[0:00] Again, the text is Luke chapter 1, verses 5 through 25, page 831. Would you please rise with me for the reading of God's Word? In the days of Herod, king of Judea, there was a priest named Zechariah of the division of Aviyah.
[0:20] And he had a wife from the daughters of Aaron, and her name was Elizabeth. And they were both righteous before God, walking blamelessly in all the commandments and statutes of the Lord. But they had no child, because Elizabeth was barren, and both were advanced in years.
[0:37] Now while he was serving as priest before God when his division was on duty, according to the custom of the priesthood, he was chosen by lot to enter the temple of the Lord and burn incense.
[0:48] And the whole multitude of the people were praying outside at the hour of incense. And there appeared to him an angel of the Lord, standing on the right side of the altar of incense.
[0:59] And Zechariah was troubled when he saw him, and fear fell upon him. But the angel said to him, Do not be afraid, Zechariah, for your prayer has been heard, and your wife Elizabeth will bear you a son, and you shall call his name John.

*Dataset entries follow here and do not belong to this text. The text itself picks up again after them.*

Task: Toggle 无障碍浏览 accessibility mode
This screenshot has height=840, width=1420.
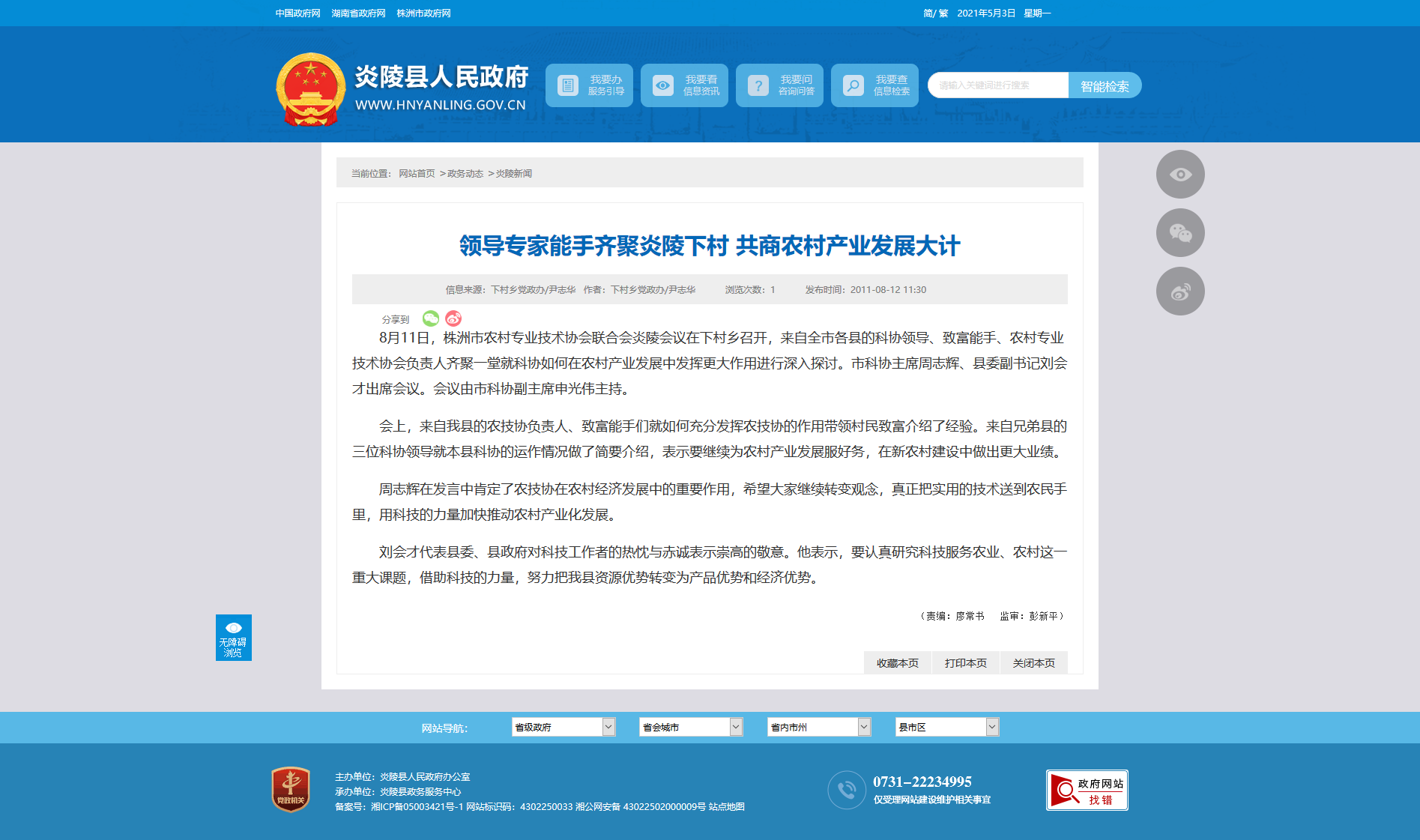Action: [x=234, y=638]
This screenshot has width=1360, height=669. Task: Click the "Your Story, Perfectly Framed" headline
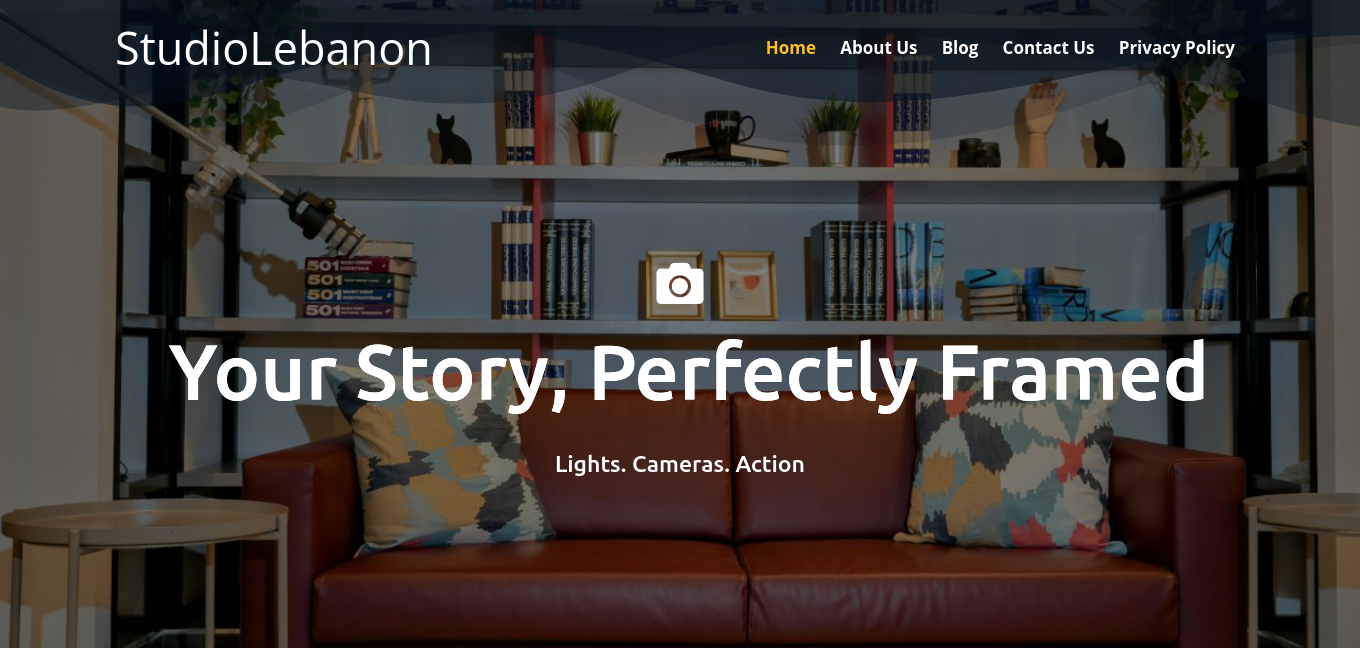click(688, 374)
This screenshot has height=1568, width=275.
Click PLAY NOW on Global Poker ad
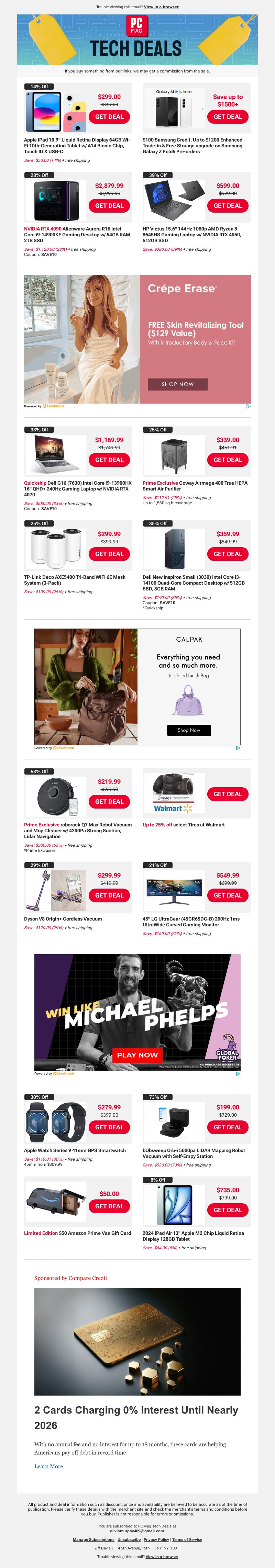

[1:15] And you will have joy and gladness, and many will rejoice at his birth, for he will be great before the Lord. And he must not drink wine or strong drink, and he will be filled with the Holy Spirit, even from his mother's womb.
[1:28] And he will turn many of the children of Israel to the Lord their God. And he will go before him in the spirit and power of Elijah, to turn the hearts of the fathers to the children, and the disobedient to the wisdom of the just, to make ready for the Lord a people prepared.
[1:45] And Zechariah said to the angel, How shall I know this? For I am an old man, and my wife is advanced in years. And the angel answered him, I am Gabriel.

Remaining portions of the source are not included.